What to produce — Edit the part of the records that opens with the line containing "The height and width of the screenshot is (683, 1006)." and closes with the line containing "Sort by the" by changing "inbox note" to "inbox message", leaving everything else as it is. Give back only those lines.

-------- Given data

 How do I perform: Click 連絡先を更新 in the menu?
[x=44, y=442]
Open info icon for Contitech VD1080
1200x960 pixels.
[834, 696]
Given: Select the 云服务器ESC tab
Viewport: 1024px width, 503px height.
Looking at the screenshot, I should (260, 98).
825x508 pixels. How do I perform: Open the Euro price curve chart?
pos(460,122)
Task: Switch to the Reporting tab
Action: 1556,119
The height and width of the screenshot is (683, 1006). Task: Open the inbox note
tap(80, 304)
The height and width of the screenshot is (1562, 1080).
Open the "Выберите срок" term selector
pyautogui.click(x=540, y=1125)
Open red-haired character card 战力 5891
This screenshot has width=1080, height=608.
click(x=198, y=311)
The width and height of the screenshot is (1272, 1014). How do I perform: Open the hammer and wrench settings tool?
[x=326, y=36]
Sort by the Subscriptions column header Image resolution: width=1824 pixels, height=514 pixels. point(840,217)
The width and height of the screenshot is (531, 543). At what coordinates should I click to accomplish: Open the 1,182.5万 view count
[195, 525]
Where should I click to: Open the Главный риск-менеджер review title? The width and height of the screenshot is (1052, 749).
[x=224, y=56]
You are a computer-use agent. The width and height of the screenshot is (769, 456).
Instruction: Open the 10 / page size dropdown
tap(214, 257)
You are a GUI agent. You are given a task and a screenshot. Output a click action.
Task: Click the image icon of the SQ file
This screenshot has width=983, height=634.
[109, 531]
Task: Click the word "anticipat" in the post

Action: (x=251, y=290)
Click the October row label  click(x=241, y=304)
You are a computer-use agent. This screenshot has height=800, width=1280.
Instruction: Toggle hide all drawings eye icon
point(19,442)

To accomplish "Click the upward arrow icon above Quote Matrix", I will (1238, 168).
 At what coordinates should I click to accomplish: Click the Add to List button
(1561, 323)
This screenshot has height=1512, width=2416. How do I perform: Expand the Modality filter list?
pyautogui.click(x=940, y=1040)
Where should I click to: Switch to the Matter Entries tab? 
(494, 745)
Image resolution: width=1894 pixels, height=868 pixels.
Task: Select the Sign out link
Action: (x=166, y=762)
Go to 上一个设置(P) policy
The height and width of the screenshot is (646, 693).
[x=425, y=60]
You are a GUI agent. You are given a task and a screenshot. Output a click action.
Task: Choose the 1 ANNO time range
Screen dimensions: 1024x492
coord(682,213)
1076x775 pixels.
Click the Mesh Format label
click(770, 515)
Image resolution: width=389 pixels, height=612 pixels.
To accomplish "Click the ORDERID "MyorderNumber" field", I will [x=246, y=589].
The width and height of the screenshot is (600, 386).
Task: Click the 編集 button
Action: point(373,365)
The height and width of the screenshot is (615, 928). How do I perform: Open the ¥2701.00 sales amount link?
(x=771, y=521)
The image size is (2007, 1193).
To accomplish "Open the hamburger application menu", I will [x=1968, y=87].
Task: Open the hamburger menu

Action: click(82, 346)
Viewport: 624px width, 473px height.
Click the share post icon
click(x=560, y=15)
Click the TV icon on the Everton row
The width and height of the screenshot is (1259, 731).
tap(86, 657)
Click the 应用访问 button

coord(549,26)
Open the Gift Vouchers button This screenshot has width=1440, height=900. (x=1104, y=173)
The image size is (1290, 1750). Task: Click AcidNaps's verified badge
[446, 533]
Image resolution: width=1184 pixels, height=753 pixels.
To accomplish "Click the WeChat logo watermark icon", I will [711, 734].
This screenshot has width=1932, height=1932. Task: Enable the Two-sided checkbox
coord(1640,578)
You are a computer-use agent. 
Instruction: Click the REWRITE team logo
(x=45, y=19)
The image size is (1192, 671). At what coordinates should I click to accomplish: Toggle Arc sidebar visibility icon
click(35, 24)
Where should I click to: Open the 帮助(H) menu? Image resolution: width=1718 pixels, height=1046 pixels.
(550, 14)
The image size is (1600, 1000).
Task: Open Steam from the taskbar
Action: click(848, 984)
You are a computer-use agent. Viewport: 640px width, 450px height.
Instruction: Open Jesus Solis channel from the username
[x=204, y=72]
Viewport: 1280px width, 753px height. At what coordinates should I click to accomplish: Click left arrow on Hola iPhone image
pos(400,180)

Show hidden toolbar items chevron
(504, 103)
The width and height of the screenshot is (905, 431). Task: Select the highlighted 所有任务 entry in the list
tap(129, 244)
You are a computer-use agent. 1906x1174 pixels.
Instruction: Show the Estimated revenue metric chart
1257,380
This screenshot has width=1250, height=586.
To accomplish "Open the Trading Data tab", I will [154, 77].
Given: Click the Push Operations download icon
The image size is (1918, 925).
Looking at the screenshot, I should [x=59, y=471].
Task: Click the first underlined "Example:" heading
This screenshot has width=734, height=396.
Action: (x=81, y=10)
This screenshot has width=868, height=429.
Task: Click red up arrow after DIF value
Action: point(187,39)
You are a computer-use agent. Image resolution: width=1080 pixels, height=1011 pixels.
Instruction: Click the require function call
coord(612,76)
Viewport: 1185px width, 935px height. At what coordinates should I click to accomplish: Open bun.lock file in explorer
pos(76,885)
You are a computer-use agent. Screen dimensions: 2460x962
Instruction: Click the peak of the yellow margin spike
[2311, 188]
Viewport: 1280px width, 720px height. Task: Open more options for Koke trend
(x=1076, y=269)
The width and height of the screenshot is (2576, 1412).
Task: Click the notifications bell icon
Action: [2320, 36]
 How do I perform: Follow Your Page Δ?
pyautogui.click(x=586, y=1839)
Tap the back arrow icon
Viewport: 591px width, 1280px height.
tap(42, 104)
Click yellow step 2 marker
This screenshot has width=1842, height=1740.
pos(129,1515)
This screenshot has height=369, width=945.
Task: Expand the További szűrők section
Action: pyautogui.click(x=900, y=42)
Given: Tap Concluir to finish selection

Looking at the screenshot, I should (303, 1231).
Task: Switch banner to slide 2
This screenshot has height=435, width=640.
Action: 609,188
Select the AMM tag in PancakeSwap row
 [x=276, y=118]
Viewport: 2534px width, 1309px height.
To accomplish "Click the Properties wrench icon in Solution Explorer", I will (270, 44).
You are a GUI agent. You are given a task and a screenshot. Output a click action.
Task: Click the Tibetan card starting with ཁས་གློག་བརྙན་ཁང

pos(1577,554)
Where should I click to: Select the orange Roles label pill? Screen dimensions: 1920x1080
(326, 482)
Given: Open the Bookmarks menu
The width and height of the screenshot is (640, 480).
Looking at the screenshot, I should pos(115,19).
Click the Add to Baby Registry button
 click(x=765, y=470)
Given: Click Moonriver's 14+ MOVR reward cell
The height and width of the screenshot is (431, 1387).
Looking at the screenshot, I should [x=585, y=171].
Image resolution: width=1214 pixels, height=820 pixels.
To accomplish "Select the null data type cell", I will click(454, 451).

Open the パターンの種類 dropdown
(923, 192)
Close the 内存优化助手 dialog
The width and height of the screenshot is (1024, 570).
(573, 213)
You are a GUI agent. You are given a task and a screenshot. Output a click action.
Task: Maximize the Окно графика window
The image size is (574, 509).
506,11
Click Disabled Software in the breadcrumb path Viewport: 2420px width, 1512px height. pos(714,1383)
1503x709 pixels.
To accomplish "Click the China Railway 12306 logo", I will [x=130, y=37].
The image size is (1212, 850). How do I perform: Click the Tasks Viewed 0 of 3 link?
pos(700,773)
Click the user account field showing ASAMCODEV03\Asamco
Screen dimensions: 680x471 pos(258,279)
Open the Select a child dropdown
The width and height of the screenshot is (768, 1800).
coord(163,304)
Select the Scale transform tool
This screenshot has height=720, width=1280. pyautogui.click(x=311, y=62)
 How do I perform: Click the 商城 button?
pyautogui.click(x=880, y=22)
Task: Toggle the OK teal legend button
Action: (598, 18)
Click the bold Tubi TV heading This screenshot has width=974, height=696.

----------------

Solved exercise —
The height and width of the screenshot is (683, 1006). Task: Open the inbox message
tap(80, 304)
The height and width of the screenshot is (1562, 1080).
Open the "Выберите срок" term selector
pyautogui.click(x=540, y=1125)
Open red-haired character card 战力 5891
This screenshot has width=1080, height=608.
click(x=198, y=311)
The width and height of the screenshot is (1272, 1014). How do I perform: Open the hammer and wrench settings tool?
[x=326, y=36]
Sort by the Subscriptions column header Image resolution: width=1824 pixels, height=514 pixels. point(840,217)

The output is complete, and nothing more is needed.